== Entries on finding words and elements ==
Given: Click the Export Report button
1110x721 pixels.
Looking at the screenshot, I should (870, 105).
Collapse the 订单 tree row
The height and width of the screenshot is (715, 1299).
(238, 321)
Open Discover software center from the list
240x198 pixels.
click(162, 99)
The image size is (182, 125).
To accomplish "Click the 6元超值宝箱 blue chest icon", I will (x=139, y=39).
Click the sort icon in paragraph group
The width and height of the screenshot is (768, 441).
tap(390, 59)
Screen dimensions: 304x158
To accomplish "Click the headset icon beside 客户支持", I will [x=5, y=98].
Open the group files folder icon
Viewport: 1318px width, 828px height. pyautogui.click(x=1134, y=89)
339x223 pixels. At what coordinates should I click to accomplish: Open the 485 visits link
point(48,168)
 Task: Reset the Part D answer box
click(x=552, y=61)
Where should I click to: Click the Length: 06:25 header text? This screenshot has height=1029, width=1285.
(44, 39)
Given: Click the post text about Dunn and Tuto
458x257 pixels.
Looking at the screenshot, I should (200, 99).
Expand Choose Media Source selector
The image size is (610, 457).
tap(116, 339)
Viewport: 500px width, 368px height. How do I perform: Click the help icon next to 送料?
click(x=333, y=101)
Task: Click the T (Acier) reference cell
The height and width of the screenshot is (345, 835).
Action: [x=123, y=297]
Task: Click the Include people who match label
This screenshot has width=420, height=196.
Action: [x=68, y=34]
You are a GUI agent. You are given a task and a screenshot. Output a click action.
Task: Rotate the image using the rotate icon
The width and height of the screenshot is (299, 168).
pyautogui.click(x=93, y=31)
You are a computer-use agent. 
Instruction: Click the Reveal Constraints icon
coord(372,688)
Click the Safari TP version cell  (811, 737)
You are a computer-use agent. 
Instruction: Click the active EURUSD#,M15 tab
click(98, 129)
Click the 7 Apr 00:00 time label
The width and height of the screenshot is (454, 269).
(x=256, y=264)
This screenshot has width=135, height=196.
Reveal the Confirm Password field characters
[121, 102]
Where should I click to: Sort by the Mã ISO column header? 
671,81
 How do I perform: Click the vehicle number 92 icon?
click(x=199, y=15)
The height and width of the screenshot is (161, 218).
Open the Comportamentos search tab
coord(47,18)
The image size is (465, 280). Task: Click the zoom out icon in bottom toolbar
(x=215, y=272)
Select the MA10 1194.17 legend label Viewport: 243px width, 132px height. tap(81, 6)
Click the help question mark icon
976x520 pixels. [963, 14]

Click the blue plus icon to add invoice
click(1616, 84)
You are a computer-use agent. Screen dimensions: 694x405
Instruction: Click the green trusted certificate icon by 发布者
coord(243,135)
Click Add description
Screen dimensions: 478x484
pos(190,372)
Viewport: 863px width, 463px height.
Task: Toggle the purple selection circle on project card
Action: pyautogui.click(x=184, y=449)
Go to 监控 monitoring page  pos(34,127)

== WORK REQUIRED ==
Reproduce the rows above, switching each "Instruction:" to "Goal:" and keeping every other part the same.

== ANSWER ==
Given: Click the Export Report button
1110x721 pixels.
Looking at the screenshot, I should (870, 105).
Collapse the 订单 tree row
The height and width of the screenshot is (715, 1299).
(238, 321)
Open Discover software center from the list
240x198 pixels.
click(162, 99)
The image size is (182, 125).
To accomplish "Click the 6元超值宝箱 blue chest icon", I will (x=139, y=39).
Click the sort icon in paragraph group
The width and height of the screenshot is (768, 441).
tap(390, 59)
Screen dimensions: 304x158
To accomplish "Click the headset icon beside 客户支持", I will [x=5, y=98].
Open the group files folder icon
Viewport: 1318px width, 828px height. pyautogui.click(x=1134, y=89)
339x223 pixels. At what coordinates should I click to accomplish: Open the 485 visits link
point(48,168)
 Task: Reset the Part D answer box
click(x=552, y=61)
Where should I click to: Click the Length: 06:25 header text? This screenshot has height=1029, width=1285.
(44, 39)
Given: Click the post text about Dunn and Tuto
458x257 pixels.
Looking at the screenshot, I should (200, 99).
Expand Choose Media Source selector
The image size is (610, 457).
tap(116, 339)
Viewport: 500px width, 368px height. How do I perform: Click the help icon next to 送料?
click(x=333, y=101)
Task: Click the T (Acier) reference cell
The height and width of the screenshot is (345, 835).
Action: [x=123, y=297]
Task: Click the Include people who match label
This screenshot has width=420, height=196.
Action: [x=68, y=34]
You are a GUI agent. You are given a task and a screenshot. Output a click action.
Task: Rotate the image using the rotate icon
The width and height of the screenshot is (299, 168).
pyautogui.click(x=93, y=31)
You are a computer-use agent. 
Goal: Click the Reveal Constraints icon
coord(372,688)
Click the Safari TP version cell  (811, 737)
You are a computer-use agent. 
Goal: Click the active EURUSD#,M15 tab
click(98, 129)
Click the 7 Apr 00:00 time label
The width and height of the screenshot is (454, 269).
(x=256, y=264)
This screenshot has width=135, height=196.
Reveal the Confirm Password field characters
[121, 102]
Where should I click to: Sort by the Mã ISO column header? 
671,81
 How do I perform: Click the vehicle number 92 icon?
click(x=199, y=15)
The height and width of the screenshot is (161, 218).
Open the Comportamentos search tab
coord(47,18)
The image size is (465, 280). Task: Click the zoom out icon in bottom toolbar
(x=215, y=272)
Select the MA10 1194.17 legend label Viewport: 243px width, 132px height. tap(81, 6)
Click the help question mark icon
976x520 pixels. [963, 14]

Click the blue plus icon to add invoice
click(1616, 84)
You are a computer-use agent. Screen dimensions: 694x405
Goal: Click the green trusted certificate icon by 发布者
coord(243,135)
Click Add description
Screen dimensions: 478x484
pos(190,372)
Viewport: 863px width, 463px height.
Task: Toggle the purple selection circle on project card
Action: pyautogui.click(x=184, y=449)
Go to 监控 monitoring page  pos(34,127)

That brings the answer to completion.